▶ TEXT EXCERPT
------------------------------------------------
Re: Zombie writers protection

Posted by Jacob Maes <ja...@gmail.com>.
Hey Rick,

If I understand your question, the goal is really to make sure there are no
orphaned containers that continue to run "off the books".

The newly added SAMZA-871 describes a heart beat mechanism to make sure
orphaned containers actually get killed.

Also, the YARN Node Manager Restart capability might help. We're in the
process of testing this at LinkedIn:
https://hadoop.apache.org/docs/current/hadoop-yarn/hadoop-yarn-site/NodeManagerRestart.html

-Jake

On Wed, Feb 10, 2016 at 1:42 PM, John Dennison <de...@gmail.com>
wrote:

> To second Rick's point. Its less about malicious actors, but rather
> containers thought to be lost due to a network partition popping up later
> and starting to write to the change log. I assume from Rick's response that
> yarn is responsible for ensure only one version of each container is
> running and samza has nothing internal to deal with this.
>
> I guess you could hijack kafka's auth framework to block old zombie
> containers from writing. Use some global lock's incrementing token as the
> password. A zombie process would auth with an old token and be denied. I
> haven't looked but i imagine that 0.9.0 auth framework isn't done on a
> partition level.
>
> On Wed, Feb 10, 2016 at 2:27 PM, Rick Mangi <ri...@chartbeat.com> wrote:
>
> > Security wouldn’t stop zombie processes from writing to kafka. I had this
> > problem with yarn before where the container thought it was killing jobs
> > but they never actually died, and in fact continued to write to kafka.
> >
> >
> > > On Feb 10, 2016, at 4:23 PM, Jagadish Venkatraman <
> > jagadish1989@gmail.com> wrote:
> > >
> > > Hi John
> > >
> > > Currently there is no authorization on who writes to Kafka. There is a
> > > Kafka security proposal that the kafka community is working on.
------------------------------------------------
▶ PROVIDED MATERIAL
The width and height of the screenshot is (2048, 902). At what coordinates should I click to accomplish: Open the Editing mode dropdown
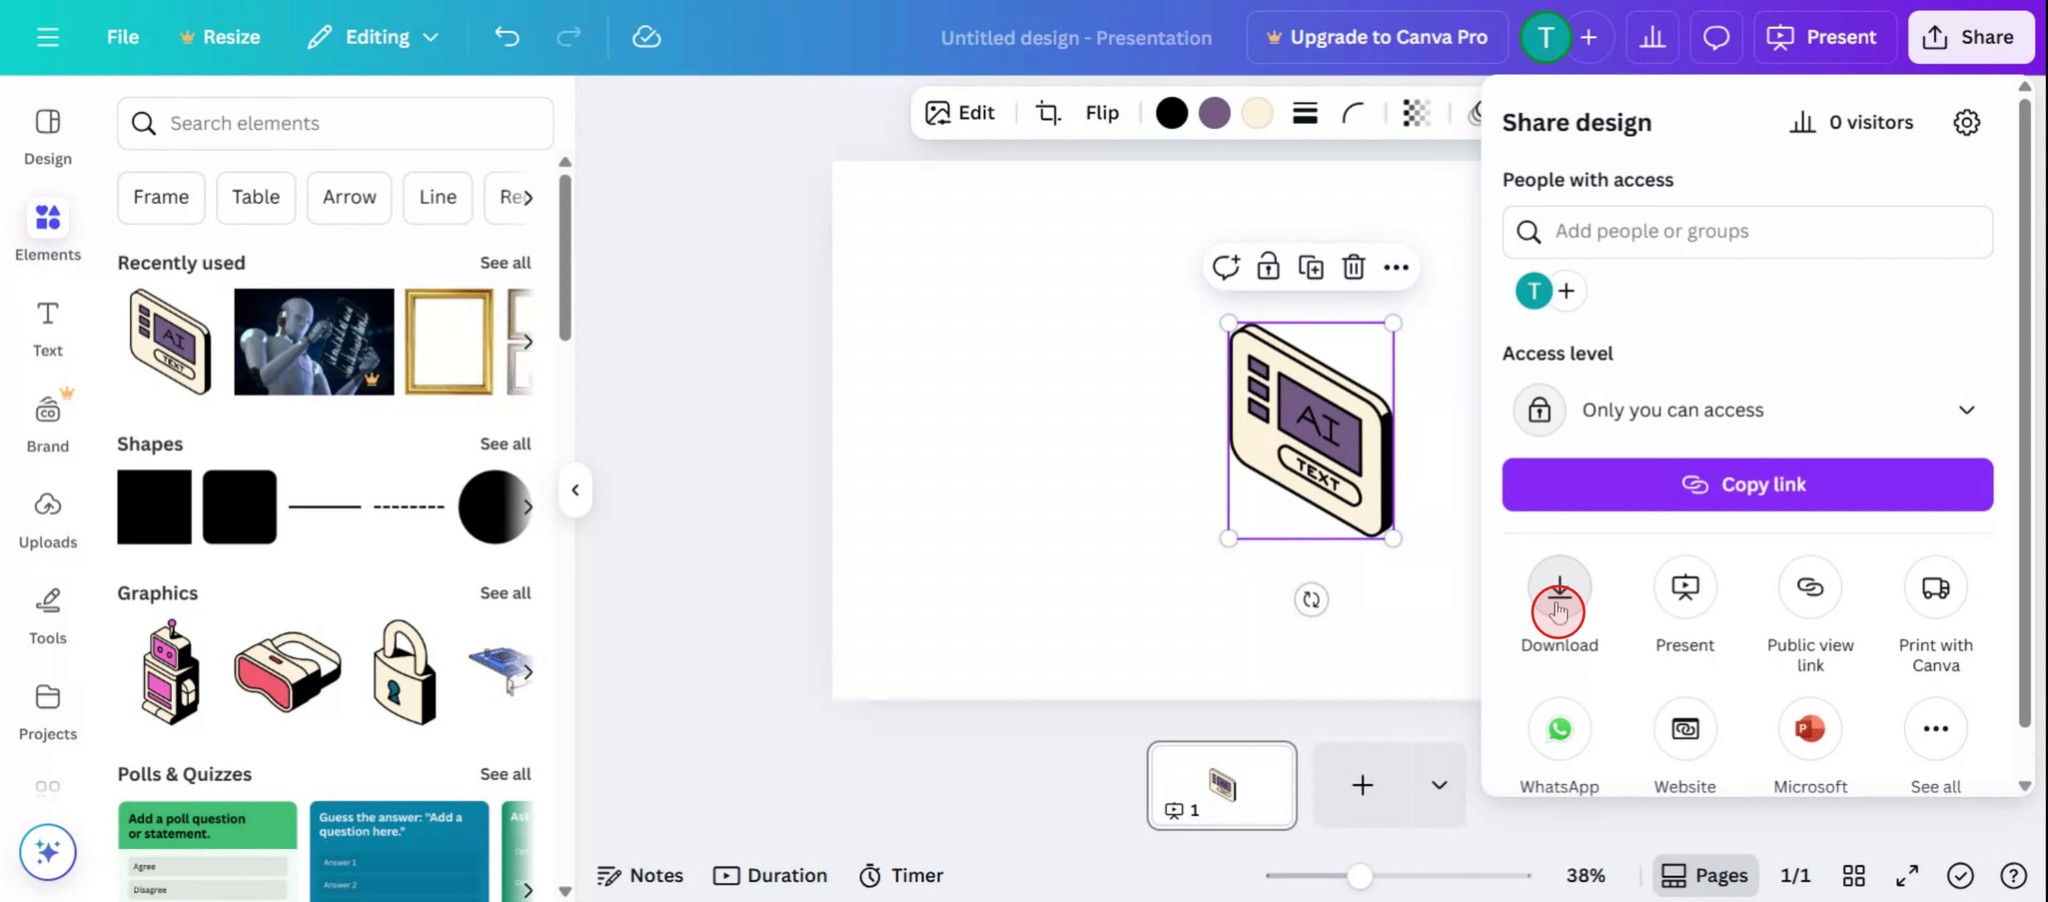[372, 37]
------------------------------------------------
In the thread excerpt on zombie writers, what does SAMZA-871 describe?

A heartbeat mechanism to make sure orphaned containers actually get killed.